:: Challenges ::
1. Can you condense the paragraph of the court order beginning "On December 28, 2016, Ms. Bromfield filed her initial complaint" into two short sentences that keep its main facts?
2. Reproduce the court order word for word between "On February 26, 2020, Ms." and "discovery. (Id. ¶ 3).", inclusive.

--- START Source excerpt ---

Opinion
Civil Action 16 Civ. 10047 (ALC) (SLC)
11-08-2021
LENORA BROMFIELD, Plaintiff, v. BRONX LEBANON SPECIAL CARE CENTER, INC., et al., Defendants.
ORDER
SARAH L. CAVE, United States Magistrate Judge
In this employment discrimination action, fact discovery closed on July 24, 2018. (ECF No. 32). With the Court's permission, on February 26, 2020, pro se Plaintiff Lenora Bromfield filed her Amended Complaint, which added claims for race discrimination under Title VII of the Civil Rights Act of 1964, 42 U.S.C. § 2000e et seq. and 42 U.S.C. § 1981 (the “Race Claims”). (ECF No. 127). Defendants Bronx Lebanon Special Care Center, Inc. (“BLSCC”), et al. (“Defendants”) now seek leave to reopen Ms. Bromfield's deposition for the limited purpose of questioning her about the Race Claims. (ECF No. 211 (the “Request”)).
For the reasons set forth below, the Court GRANTS Defendants' Request to the extent that they may re-depose Ms. Bromfield for a total of three (3) hours limited to the topic of her Race Claims.
I. BACKGROUND
The procedural and factual history of this action is set forth in the decisions of the Honorable Henry B. Pitman denying Ms. Bromfield leave to file an amended complaint (ECF No. 89); the Honorable Andrew L. Carter, Jr. granting Ms. Bromfield leave to file an amended complaint (ECF No. 124); and the undersigned granting Ms. Bromfield's motion for pro bono 1 counsel (ECF No. 137), amending the pro bono counsel order (ECF No. 162), and addressing several consolidated discovery disputes (the “Consolidated Discovery Order” (ECF No. 201)). The Court incorporates those summaries and includes below only the factual and procedural background material to Defendants' Request.
On December 28, 2016, Ms. Bromfield filed her initial complaint (the “Complaint”) alleging claims for employment discrimination and retaliation arising under the Age Discrimination in Employment Act, 29 U.S.C. § 621, et seq. (“ADEA”) (ECF No. 2; see ECF No. 124 at 1 (describing Ms. Bromfield's allegations as “claims of discrimination and retaliation based on age”)). Judge Pitman entered a case management plan setting July 24, 2018 as the date for the close of fact discovery. (ECF No. 32).
On January 30, 2020, Judge Carter granted Ms. Bromfield leave to amend and denied Defendants' motion for summary judgment as moot, noting that “discovery issues were still in the process of being resolved on November 2, 2018, ” and anticipated that “additional discovery may need to be taken[.]” (ECF No. 124 at 5-6) (emphasis added). Judge Carter also noted that “[Ms. Bromfield's] [] [C]omplaint includes some language that should have put Defendants[] on notice of a possible race based discrimination claim.” (Id. at 6).
On February 26, 2020, Ms. Bromfield filed the Amended Complaint (ECF No. 127). Ms. Bromfield alleges that she was employed by BLSCC for 24 years as a Certified Nursing Assistant, but after being falsely charged with workplace misconduct, was forced to resign. (Id. ¶¶ 6, 22- 23). In support of the Race Claims, Ms. Bromfield alleges that Defendants, particularly Maria Collura, the Director of Human Resources at BLSCC, discriminated against her because Ms. Bromfield is female, Black, and was over the age of 40 at the time of her constructive discharge. 2 (Id. ¶¶ 1, 4, 6, 17, 43). The Amended Complaint also added a new, purportedly “indispensable party, ” Grace Baptiste, a Certified Nursing Assistant, on the basis of “new facts” which Bromfield obtained during discovery. (Id. ¶ 3).

--- END Source excerpt ---
--- START Supplied entries ---

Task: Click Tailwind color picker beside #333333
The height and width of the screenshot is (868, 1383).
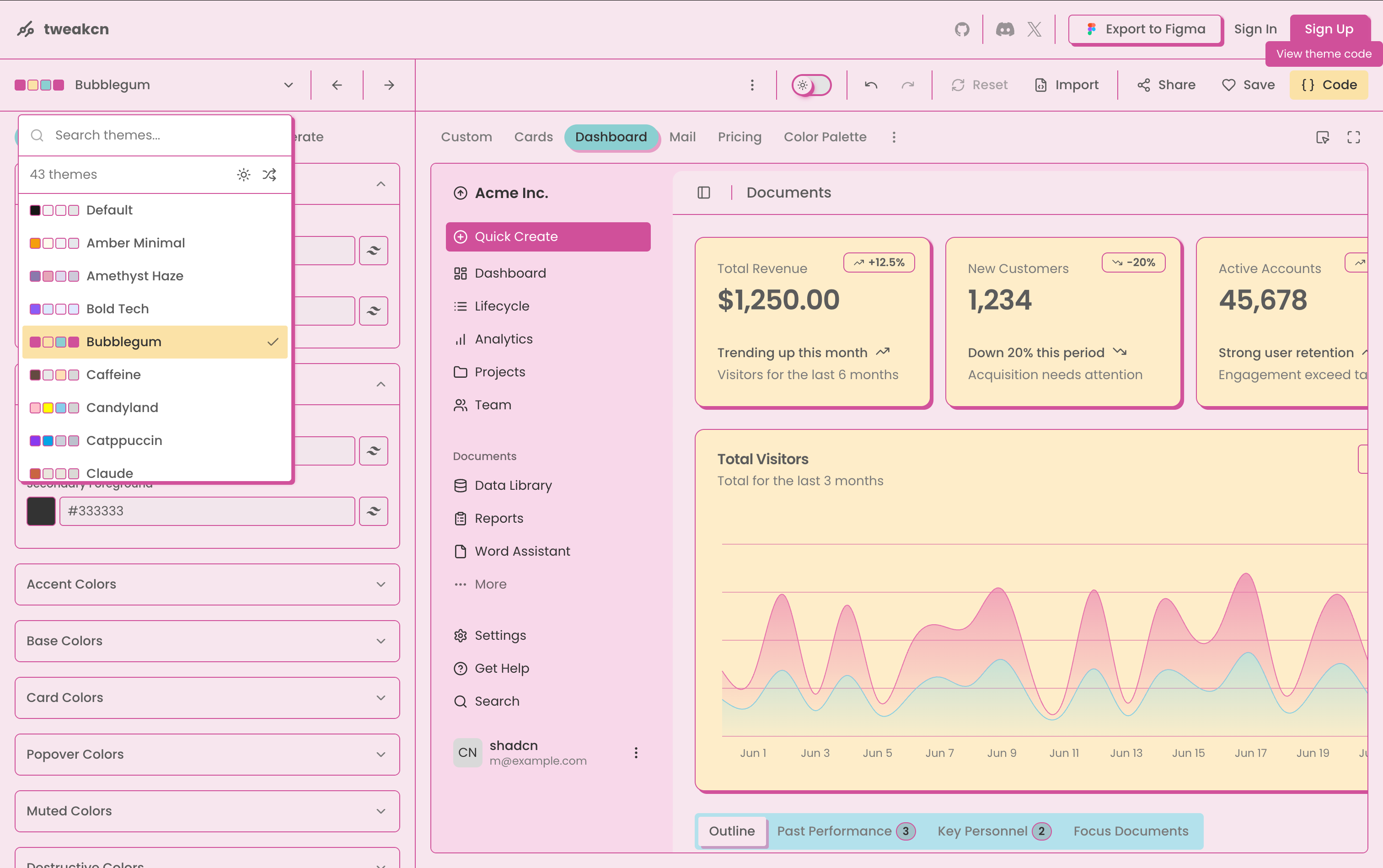Action: point(373,511)

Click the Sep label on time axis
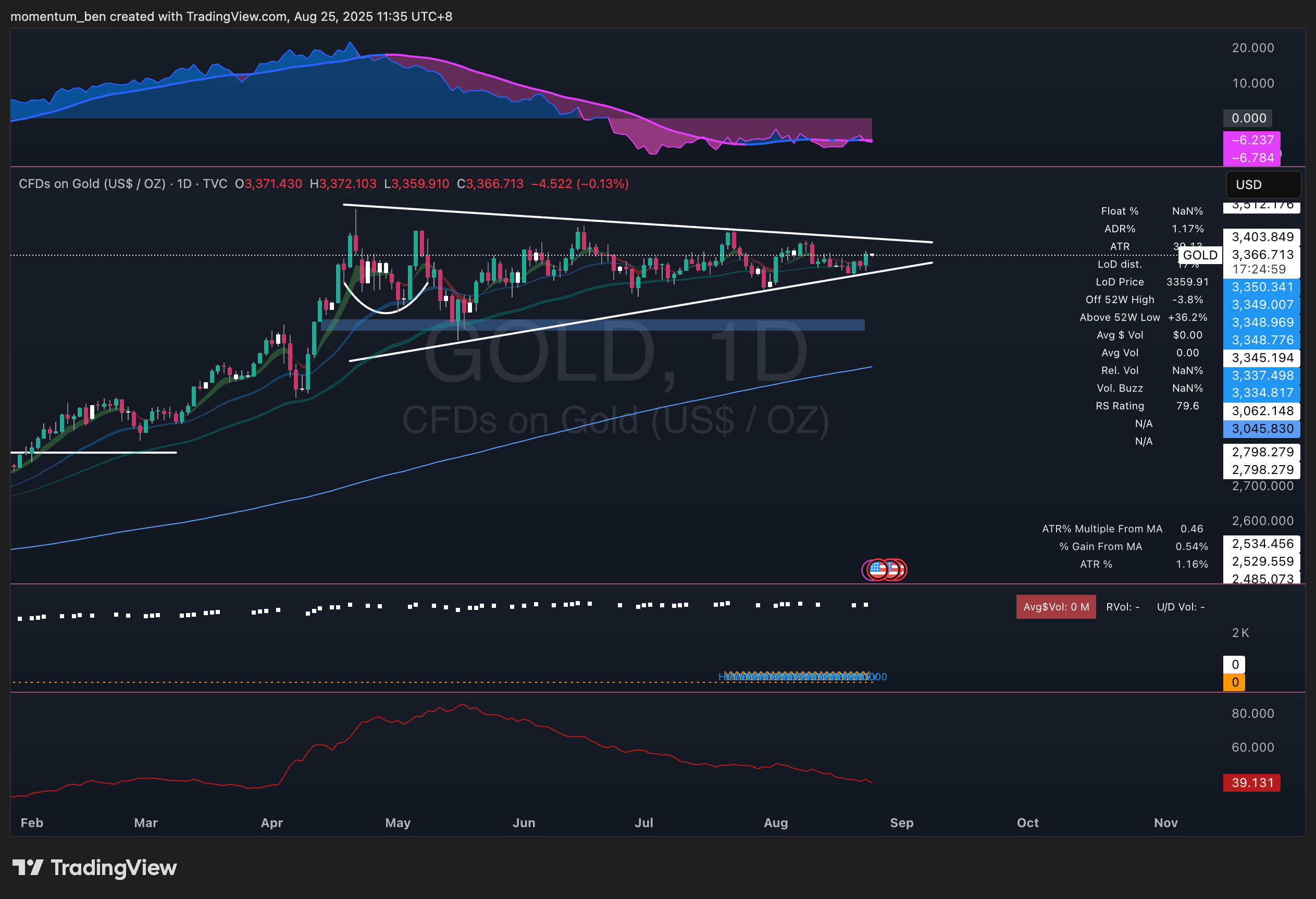901,822
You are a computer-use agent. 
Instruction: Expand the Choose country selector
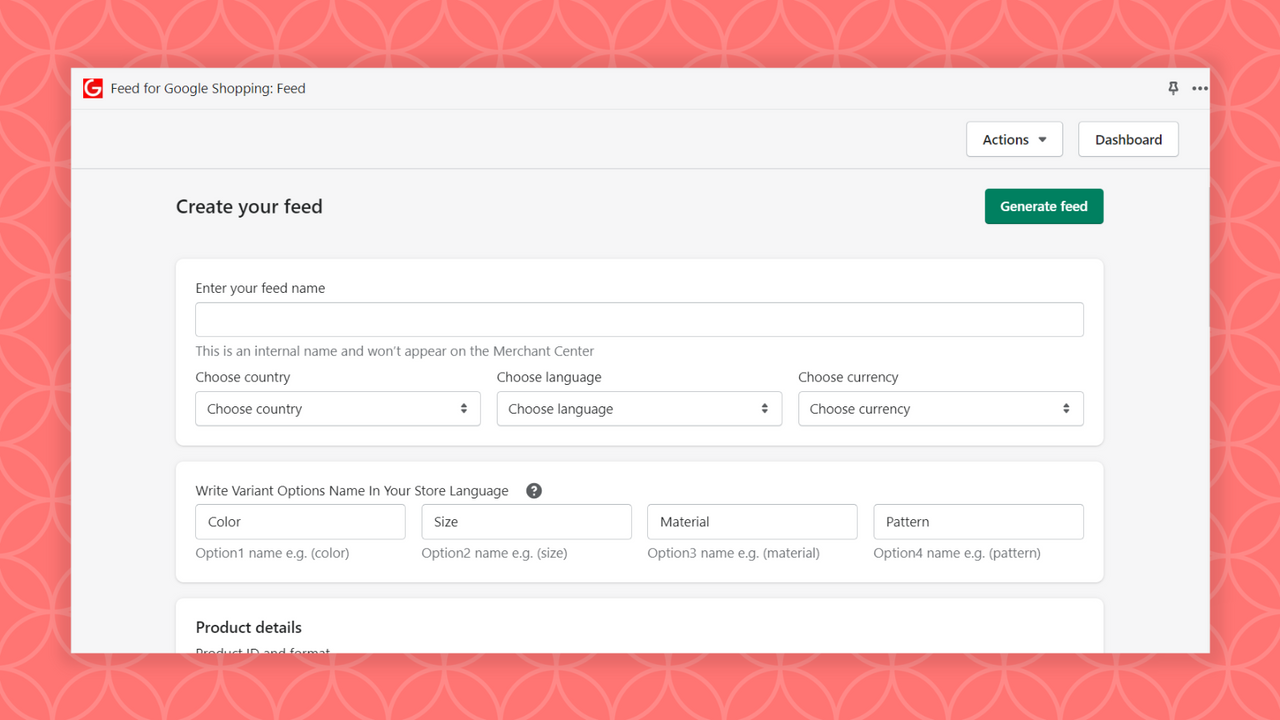[337, 408]
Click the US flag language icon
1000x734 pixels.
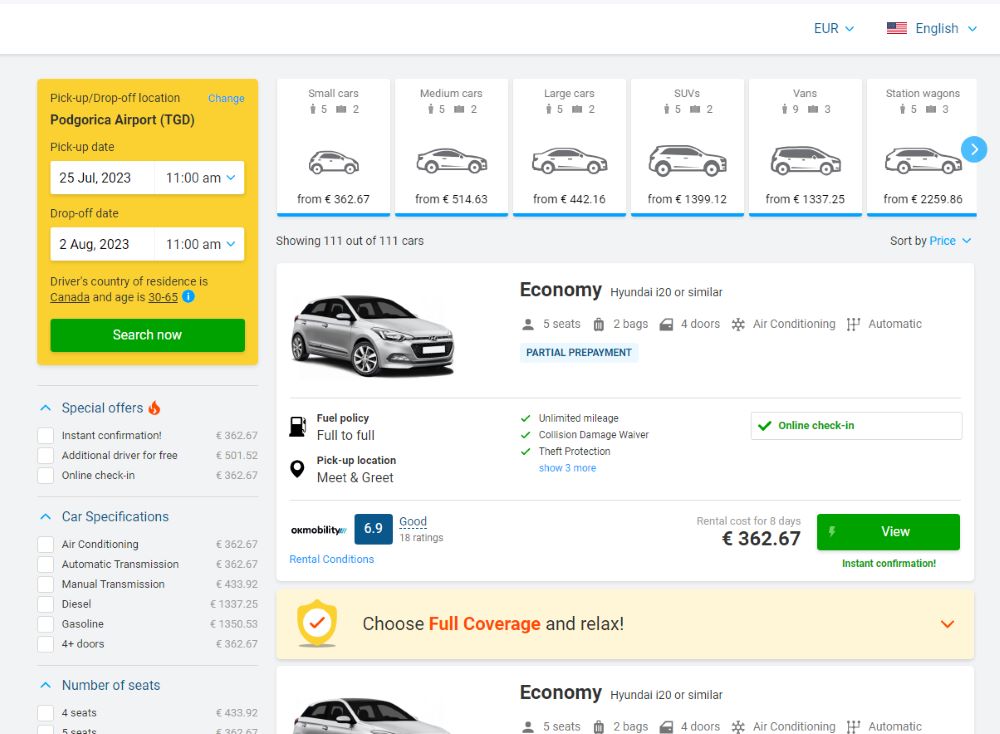point(896,28)
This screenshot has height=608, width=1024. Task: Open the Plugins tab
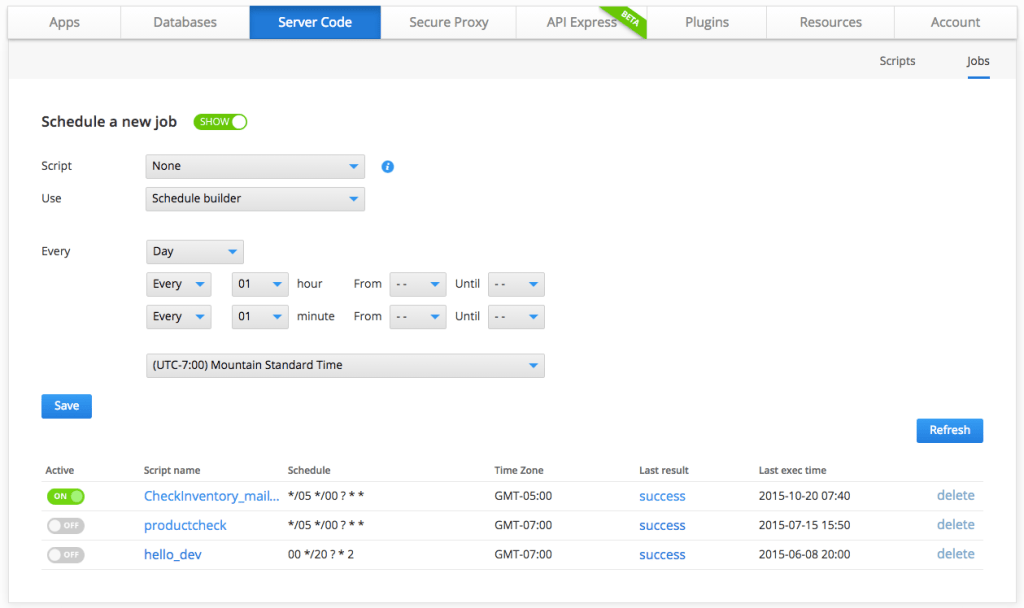[706, 22]
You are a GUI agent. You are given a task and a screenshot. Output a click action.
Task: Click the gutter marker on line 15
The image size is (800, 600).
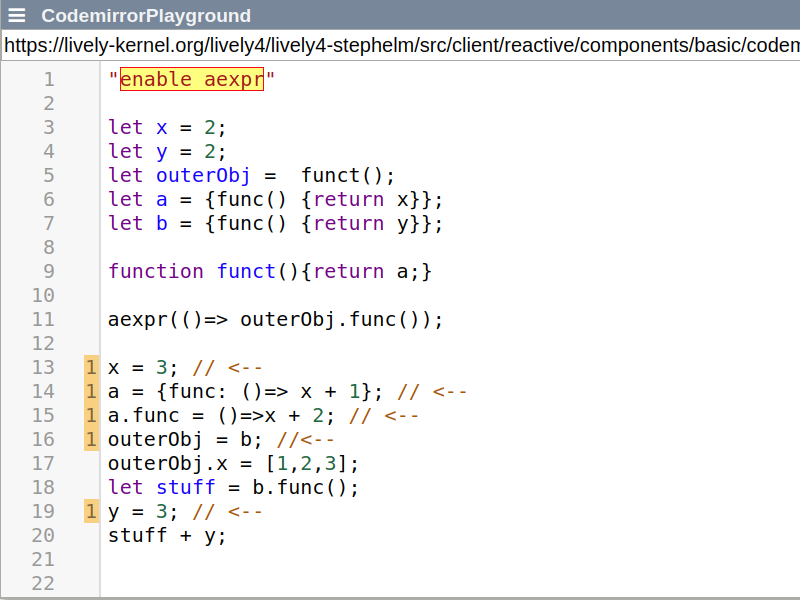[91, 416]
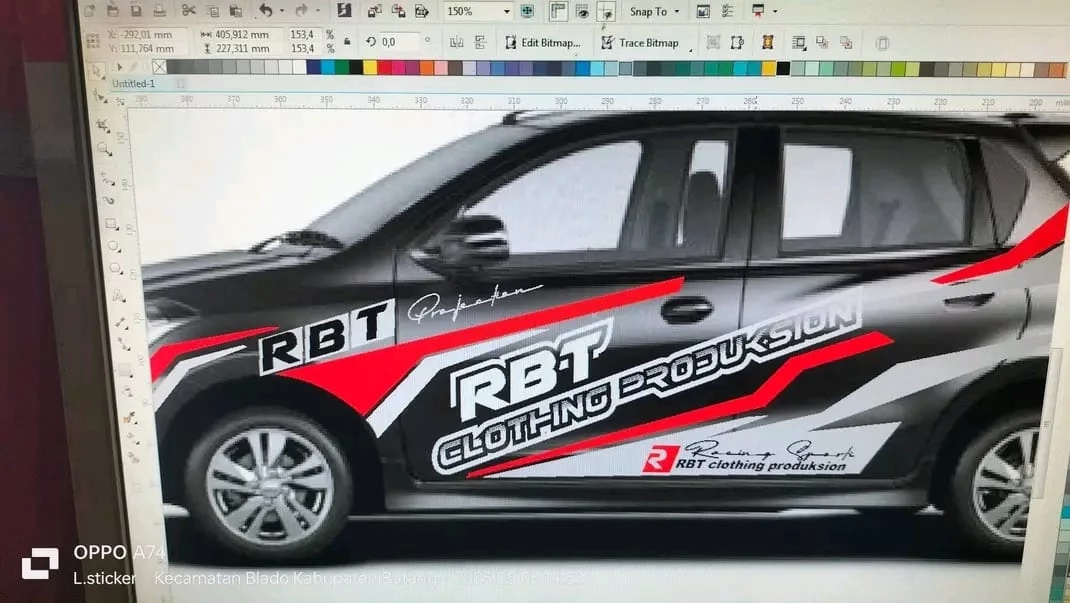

--- END Supplied entries ---

:: Results of the exercise ::
1. On December 28, 2016, Ms. Bromfield filed her initial complaint, alleging employment discrimination and retaliation under the Age Discrimination in Employment Act (ADEA). Judge Pitman's case management plan set July 24, 2018 as the close of fact discovery.

2.
On February 26, 2020, Ms. Bromfield filed the Amended Complaint (ECF No. 127). Ms. Bromfield alleges that she was employed by BLSCC for 24 years as a Certified Nursing Assistant, but after being falsely charged with workplace misconduct, was forced to resign. (Id. ¶¶ 6, 22- 23). In support of the Race Claims, Ms. Bromfield alleges that Defendants, particularly Maria Collura, the Director of Human Resources at BLSCC, discriminated against her because Ms. Bromfield is female, Black, and was over the age of 40 at the time of her constructive discharge. 2 (Id. ¶¶ 1, 4, 6, 17, 43). The Amended Complaint also added a new, purportedly “indispensable party, ” Grace Baptiste, a Certified Nursing Assistant, on the basis of “new facts” which Bromfield obtained during discovery. (Id. ¶ 3).